Chris Foy adds Manchester City to his list of wronged teams
The biggest criticism you can make of a referee, is that he overshadows games that he officiates. Chris Foy, through that phenomenon, is becoming the poster-child for the introduction of video technology.
Two red cards in the QPR against Chelsea game, a clusterfuck of ineptitude through Stoke/Tottenham, and today’s series of poor decisions at Etihad Stadium. In all of those fixtures, the points were decided by the referee rather than the players. Yet again in a match overseen by Foy, we’re talking more about him than we are the football.
It’s not the pace of the game that’s rendering officials in this country so inept, nor is it a lack of understanding of the rules; instead, it’s a lack of common sense in our referees combined with there being too much scope for objectivity in the rules.
Vincent Kompany’s tackle of Nani wasn’t the product of malice, because frankly he’s not that stupid. A Premier League defender and a captain of a club doesn’t make a ‘reckless’ tackle inside the first half-an-hour of a cup tie against his side’s most bitter rival. Now, he may very well mistime a tackle, but that’s a yellow card – unless he’s using ‘unnecessary aggression’ or denying a clear goalscoring opportunity, he should be staying on the pitch.
It’s almost too easy to criticise Chris Foy, so what really needs to happen is a clarification of the rules around tackling. If guidelines are being set, yet a group of referees in the same country still show dramatic variations in their interpretations of those guidelines, then it’s probably time for a rethink.

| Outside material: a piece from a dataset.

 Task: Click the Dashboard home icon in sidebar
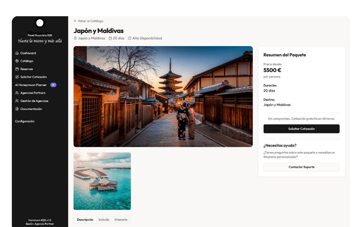click(17, 53)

Spare a thought for the players – one game’s fair tackle is another’s straight red card. When pundits and fans talk about consistency, this is what they mean. Given how low the footballing IQs of our referees seem to be, surely it’s time to take the interpretation element out of the rules that govern contact between players.

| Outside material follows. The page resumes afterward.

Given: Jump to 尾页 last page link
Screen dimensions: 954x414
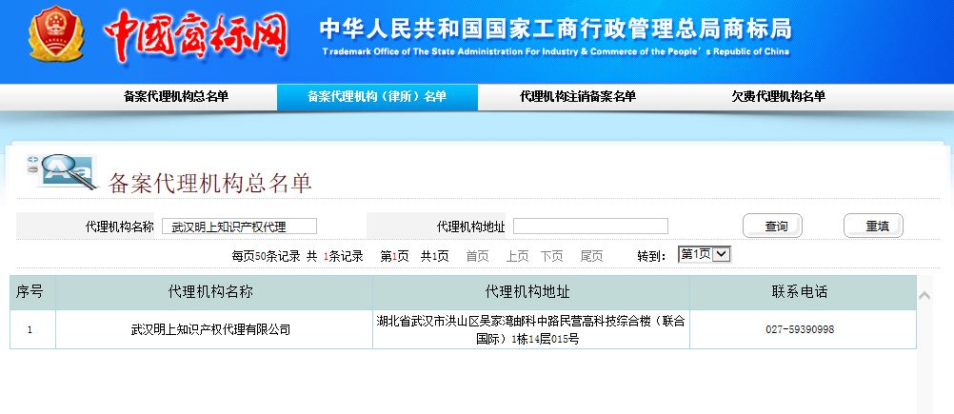Looking at the screenshot, I should coord(591,256).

At least clarify the situation, because all of a sudden a fundamental part of the game seems to have been clouded into a grey area – and it’s ruining games.
On a side note, I thought the way in which Vincent Kompany reacted to his red card was outstanding – a captain’s example. Other City players may have bawled and screamed over the decision, but the Belgian just accepted it – regardless of its controversy. That’s quite rare in football now.